● **What you need to do**:
Restate the entries word for word, leaving nothing out.

[Recorded data]
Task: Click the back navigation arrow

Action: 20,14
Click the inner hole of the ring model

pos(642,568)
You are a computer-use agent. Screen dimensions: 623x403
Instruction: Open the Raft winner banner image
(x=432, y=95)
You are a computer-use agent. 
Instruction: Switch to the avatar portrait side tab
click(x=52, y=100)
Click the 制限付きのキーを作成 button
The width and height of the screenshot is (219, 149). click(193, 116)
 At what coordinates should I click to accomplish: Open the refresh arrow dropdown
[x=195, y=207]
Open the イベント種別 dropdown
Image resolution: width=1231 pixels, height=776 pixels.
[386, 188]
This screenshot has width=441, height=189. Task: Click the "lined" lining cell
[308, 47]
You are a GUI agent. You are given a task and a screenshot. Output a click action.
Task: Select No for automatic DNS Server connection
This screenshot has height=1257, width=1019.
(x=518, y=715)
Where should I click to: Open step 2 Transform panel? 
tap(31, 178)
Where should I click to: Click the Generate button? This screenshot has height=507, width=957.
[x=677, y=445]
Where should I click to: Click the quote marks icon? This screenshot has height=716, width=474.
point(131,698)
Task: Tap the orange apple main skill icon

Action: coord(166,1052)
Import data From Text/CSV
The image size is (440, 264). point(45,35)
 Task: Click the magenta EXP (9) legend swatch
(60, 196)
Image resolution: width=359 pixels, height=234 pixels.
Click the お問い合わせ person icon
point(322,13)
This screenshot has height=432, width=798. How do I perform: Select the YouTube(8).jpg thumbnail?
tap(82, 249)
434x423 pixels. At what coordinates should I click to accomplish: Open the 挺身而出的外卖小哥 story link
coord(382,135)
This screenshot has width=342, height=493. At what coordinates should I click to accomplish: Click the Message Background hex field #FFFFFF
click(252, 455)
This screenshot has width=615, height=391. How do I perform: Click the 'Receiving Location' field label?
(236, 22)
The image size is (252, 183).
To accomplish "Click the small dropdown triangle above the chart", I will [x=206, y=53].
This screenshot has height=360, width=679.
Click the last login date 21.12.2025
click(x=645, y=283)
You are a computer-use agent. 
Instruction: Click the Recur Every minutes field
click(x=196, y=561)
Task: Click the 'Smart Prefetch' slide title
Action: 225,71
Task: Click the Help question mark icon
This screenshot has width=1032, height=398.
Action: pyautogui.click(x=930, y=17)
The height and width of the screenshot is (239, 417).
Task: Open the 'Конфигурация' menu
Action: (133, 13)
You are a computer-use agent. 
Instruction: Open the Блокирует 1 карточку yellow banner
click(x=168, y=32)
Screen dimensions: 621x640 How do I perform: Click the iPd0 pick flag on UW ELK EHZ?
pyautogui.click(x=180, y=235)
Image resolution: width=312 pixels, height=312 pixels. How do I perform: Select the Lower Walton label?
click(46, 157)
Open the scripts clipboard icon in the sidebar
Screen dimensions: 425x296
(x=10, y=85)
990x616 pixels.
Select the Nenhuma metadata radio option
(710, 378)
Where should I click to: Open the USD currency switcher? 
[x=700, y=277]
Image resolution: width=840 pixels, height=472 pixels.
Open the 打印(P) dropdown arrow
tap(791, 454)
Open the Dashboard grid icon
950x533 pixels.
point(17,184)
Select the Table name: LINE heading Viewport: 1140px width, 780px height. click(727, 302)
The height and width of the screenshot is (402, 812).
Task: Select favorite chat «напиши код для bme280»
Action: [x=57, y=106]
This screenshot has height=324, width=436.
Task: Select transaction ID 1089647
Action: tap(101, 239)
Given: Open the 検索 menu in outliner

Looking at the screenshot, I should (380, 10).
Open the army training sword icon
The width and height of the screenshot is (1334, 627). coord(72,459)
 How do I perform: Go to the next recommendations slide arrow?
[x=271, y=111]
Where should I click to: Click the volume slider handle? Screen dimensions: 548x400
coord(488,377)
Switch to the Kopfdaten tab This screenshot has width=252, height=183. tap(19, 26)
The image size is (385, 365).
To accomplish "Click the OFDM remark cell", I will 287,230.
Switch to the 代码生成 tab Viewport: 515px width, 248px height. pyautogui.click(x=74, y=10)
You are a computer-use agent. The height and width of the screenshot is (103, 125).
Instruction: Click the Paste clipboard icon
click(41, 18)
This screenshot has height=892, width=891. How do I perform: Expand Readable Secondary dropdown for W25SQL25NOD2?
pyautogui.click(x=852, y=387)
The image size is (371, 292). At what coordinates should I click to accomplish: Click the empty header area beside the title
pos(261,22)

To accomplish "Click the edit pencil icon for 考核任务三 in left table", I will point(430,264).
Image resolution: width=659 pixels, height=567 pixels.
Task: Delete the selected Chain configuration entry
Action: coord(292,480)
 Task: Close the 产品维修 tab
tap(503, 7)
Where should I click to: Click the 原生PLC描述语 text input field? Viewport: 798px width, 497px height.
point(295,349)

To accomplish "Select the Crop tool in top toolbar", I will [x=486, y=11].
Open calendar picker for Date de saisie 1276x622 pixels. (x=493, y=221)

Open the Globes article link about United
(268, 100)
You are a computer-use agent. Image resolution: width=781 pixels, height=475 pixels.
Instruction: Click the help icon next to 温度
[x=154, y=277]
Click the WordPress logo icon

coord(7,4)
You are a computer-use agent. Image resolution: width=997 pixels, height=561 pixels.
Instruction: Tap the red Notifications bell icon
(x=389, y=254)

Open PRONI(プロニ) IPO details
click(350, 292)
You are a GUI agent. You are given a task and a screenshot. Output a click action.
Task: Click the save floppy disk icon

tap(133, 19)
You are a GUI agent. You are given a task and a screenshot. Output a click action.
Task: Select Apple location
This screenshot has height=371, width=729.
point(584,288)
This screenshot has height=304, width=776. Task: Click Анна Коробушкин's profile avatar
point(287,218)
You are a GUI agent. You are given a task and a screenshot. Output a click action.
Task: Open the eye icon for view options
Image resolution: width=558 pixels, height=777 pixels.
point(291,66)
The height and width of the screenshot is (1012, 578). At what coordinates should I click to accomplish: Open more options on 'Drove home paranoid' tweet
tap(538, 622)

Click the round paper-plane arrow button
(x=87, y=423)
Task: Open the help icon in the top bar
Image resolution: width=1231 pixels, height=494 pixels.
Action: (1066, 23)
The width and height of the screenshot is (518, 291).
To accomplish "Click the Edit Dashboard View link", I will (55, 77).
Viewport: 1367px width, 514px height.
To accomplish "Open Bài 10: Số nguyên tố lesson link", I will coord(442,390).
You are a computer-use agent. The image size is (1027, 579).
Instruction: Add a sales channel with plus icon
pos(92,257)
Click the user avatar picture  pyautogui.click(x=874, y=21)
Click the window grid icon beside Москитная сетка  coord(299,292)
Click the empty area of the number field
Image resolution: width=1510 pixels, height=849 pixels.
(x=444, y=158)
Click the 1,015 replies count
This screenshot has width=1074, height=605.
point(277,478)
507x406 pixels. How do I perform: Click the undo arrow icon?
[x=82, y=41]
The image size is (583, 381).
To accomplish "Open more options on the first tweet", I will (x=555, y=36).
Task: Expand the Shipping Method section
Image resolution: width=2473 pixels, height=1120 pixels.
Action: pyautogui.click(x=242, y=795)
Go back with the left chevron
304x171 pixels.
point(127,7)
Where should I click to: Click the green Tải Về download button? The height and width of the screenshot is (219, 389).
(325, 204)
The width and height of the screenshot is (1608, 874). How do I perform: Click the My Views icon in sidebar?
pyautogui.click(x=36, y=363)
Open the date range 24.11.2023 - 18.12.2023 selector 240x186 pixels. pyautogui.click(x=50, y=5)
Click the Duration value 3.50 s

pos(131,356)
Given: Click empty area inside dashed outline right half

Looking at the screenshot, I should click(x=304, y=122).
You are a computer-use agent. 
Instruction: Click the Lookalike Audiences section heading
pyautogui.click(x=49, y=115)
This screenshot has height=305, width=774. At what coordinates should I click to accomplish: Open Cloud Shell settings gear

● **Output below**:
Task: Click the back navigation arrow

Action: 20,14
Click the inner hole of the ring model

pos(642,568)
You are a computer-use agent. Screen dimensions: 623x403
Instruction: Open the Raft winner banner image
(x=432, y=95)
You are a computer-use agent. 
Instruction: Switch to the avatar portrait side tab
click(x=52, y=100)
Click the 制限付きのキーを作成 button
The width and height of the screenshot is (219, 149). click(193, 116)
 At what coordinates should I click to accomplish: Open the refresh arrow dropdown
[x=195, y=207]
Open the イベント種別 dropdown
Image resolution: width=1231 pixels, height=776 pixels.
[386, 188]
This screenshot has width=441, height=189. Task: Click the "lined" lining cell
[308, 47]
You are a GUI agent. You are given a task and a screenshot. Output a click action.
Task: Select No for automatic DNS Server connection
This screenshot has height=1257, width=1019.
(x=518, y=715)
Where should I click to: Open step 2 Transform panel? 
tap(31, 178)
Where should I click to: Click the Generate button? This screenshot has height=507, width=957.
[x=677, y=445]
Where should I click to: Click the quote marks icon? This screenshot has height=716, width=474.
point(131,698)
Task: Tap the orange apple main skill icon

Action: coord(166,1052)
Import data From Text/CSV
The image size is (440, 264). point(45,35)
 Task: Click the magenta EXP (9) legend swatch
(60, 196)
Image resolution: width=359 pixels, height=234 pixels.
Click the お問い合わせ person icon
point(322,13)
This screenshot has height=432, width=798. How do I perform: Select the YouTube(8).jpg thumbnail?
tap(82, 249)
434x423 pixels. At what coordinates should I click to accomplish: Open the 挺身而出的外卖小哥 story link
coord(382,135)
This screenshot has width=342, height=493. At what coordinates should I click to accomplish: Click the Message Background hex field #FFFFFF
click(252, 455)
This screenshot has width=615, height=391. How do I perform: Click the 'Receiving Location' field label?
(236, 22)
The image size is (252, 183).
To accomplish "Click the small dropdown triangle above the chart", I will [x=206, y=53].
This screenshot has height=360, width=679.
Click the last login date 21.12.2025
click(x=645, y=283)
You are a computer-use agent. 
Instruction: Click the Recur Every minutes field
click(x=196, y=561)
Task: Click the 'Smart Prefetch' slide title
Action: 225,71
Task: Click the Help question mark icon
This screenshot has width=1032, height=398.
Action: pyautogui.click(x=930, y=17)
The height and width of the screenshot is (239, 417).
Task: Open the 'Конфигурация' menu
Action: (133, 13)
You are a computer-use agent. 
Instruction: Open the Блокирует 1 карточку yellow banner
click(x=168, y=32)
Screen dimensions: 621x640 How do I perform: Click the iPd0 pick flag on UW ELK EHZ?
pyautogui.click(x=180, y=235)
Image resolution: width=312 pixels, height=312 pixels. How do I perform: Select the Lower Walton label?
click(46, 157)
Open the scripts clipboard icon in the sidebar
Screen dimensions: 425x296
(x=10, y=85)
990x616 pixels.
Select the Nenhuma metadata radio option
(710, 378)
Where should I click to: Open the USD currency switcher? 
[x=700, y=277]
Image resolution: width=840 pixels, height=472 pixels.
Open the 打印(P) dropdown arrow
tap(791, 454)
Open the Dashboard grid icon
950x533 pixels.
point(17,184)
Select the Table name: LINE heading Viewport: 1140px width, 780px height. click(727, 302)
The height and width of the screenshot is (402, 812).
Task: Select favorite chat «напиши код для bme280»
Action: [x=57, y=106]
This screenshot has height=324, width=436.
Task: Select transaction ID 1089647
Action: tap(101, 239)
Given: Open the 検索 menu in outliner

Looking at the screenshot, I should (380, 10).
Open the army training sword icon
The width and height of the screenshot is (1334, 627). coord(72,459)
 How do I perform: Go to the next recommendations slide arrow?
[x=271, y=111]
Where should I click to: Click the volume slider handle? Screen dimensions: 548x400
coord(488,377)
Switch to the Kopfdaten tab This screenshot has width=252, height=183. tap(19, 26)
The image size is (385, 365).
To accomplish "Click the OFDM remark cell", I will 287,230.
Switch to the 代码生成 tab Viewport: 515px width, 248px height. pyautogui.click(x=74, y=10)
You are a computer-use agent. The height and width of the screenshot is (103, 125).
Instruction: Click the Paste clipboard icon
click(41, 18)
This screenshot has height=892, width=891. How do I perform: Expand Readable Secondary dropdown for W25SQL25NOD2?
pyautogui.click(x=852, y=387)
The image size is (371, 292). At what coordinates should I click to accomplish: Click the empty header area beside the title
pos(261,22)

To accomplish "Click the edit pencil icon for 考核任务三 in left table", I will point(430,264).
Image resolution: width=659 pixels, height=567 pixels.
Task: Delete the selected Chain configuration entry
Action: coord(292,480)
 Task: Close the 产品维修 tab
tap(503, 7)
Where should I click to: Click the 原生PLC描述语 text input field? Viewport: 798px width, 497px height.
point(295,349)

To accomplish "Select the Crop tool in top toolbar", I will [x=486, y=11].
Open calendar picker for Date de saisie 1276x622 pixels. (x=493, y=221)

Open the Globes article link about United
(268, 100)
You are a computer-use agent. Image resolution: width=781 pixels, height=475 pixels.
Instruction: Click the help icon next to 温度
[x=154, y=277]
Click the WordPress logo icon

coord(7,4)
You are a computer-use agent. Image resolution: width=997 pixels, height=561 pixels.
Instruction: Tap the red Notifications bell icon
(x=389, y=254)

Open PRONI(プロニ) IPO details
click(350, 292)
You are a GUI agent. You are given a task and a screenshot. Output a click action.
Task: Click the save floppy disk icon

tap(133, 19)
You are a GUI agent. You are given a task and a screenshot. Output a click action.
Task: Select Apple location
This screenshot has height=371, width=729.
point(584,288)
This screenshot has height=304, width=776. Task: Click Анна Коробушкин's profile avatar
point(287,218)
You are a GUI agent. You are given a task and a screenshot. Output a click action.
Task: Open the eye icon for view options
Image resolution: width=558 pixels, height=777 pixels.
point(291,66)
The height and width of the screenshot is (1012, 578). At what coordinates should I click to accomplish: Open more options on 'Drove home paranoid' tweet
tap(538, 622)

Click the round paper-plane arrow button
(x=87, y=423)
Task: Open the help icon in the top bar
Image resolution: width=1231 pixels, height=494 pixels.
Action: (1066, 23)
The width and height of the screenshot is (518, 291).
To accomplish "Click the Edit Dashboard View link", I will (55, 77).
Viewport: 1367px width, 514px height.
To accomplish "Open Bài 10: Số nguyên tố lesson link", I will coord(442,390).
You are a computer-use agent. The image size is (1027, 579).
Instruction: Add a sales channel with plus icon
pos(92,257)
Click the user avatar picture  pyautogui.click(x=874, y=21)
Click the window grid icon beside Москитная сетка  coord(299,292)
Click the empty area of the number field
Image resolution: width=1510 pixels, height=849 pixels.
(x=444, y=158)
Click the 1,015 replies count
This screenshot has width=1074, height=605.
point(277,478)
507x406 pixels. How do I perform: Click the undo arrow icon?
[x=82, y=41]
The image size is (583, 381).
To accomplish "Open more options on the first tweet", I will (x=555, y=36).
Task: Expand the Shipping Method section
Image resolution: width=2473 pixels, height=1120 pixels.
Action: pyautogui.click(x=242, y=795)
Go back with the left chevron
304x171 pixels.
point(127,7)
Where should I click to: Click the green Tải Về download button? The height and width of the screenshot is (219, 389).
(325, 204)
The width and height of the screenshot is (1608, 874). How do I perform: Click the My Views icon in sidebar?
pyautogui.click(x=36, y=363)
Open the date range 24.11.2023 - 18.12.2023 selector 240x186 pixels. pyautogui.click(x=50, y=5)
Click the Duration value 3.50 s

pos(131,356)
Given: Click empty area inside dashed outline right half

Looking at the screenshot, I should click(x=304, y=122).
You are a computer-use agent. 
Instruction: Click the Lookalike Audiences section heading
pyautogui.click(x=49, y=115)
This screenshot has height=305, width=774. At what coordinates should I click to accomplish: Open Cloud Shell settings gear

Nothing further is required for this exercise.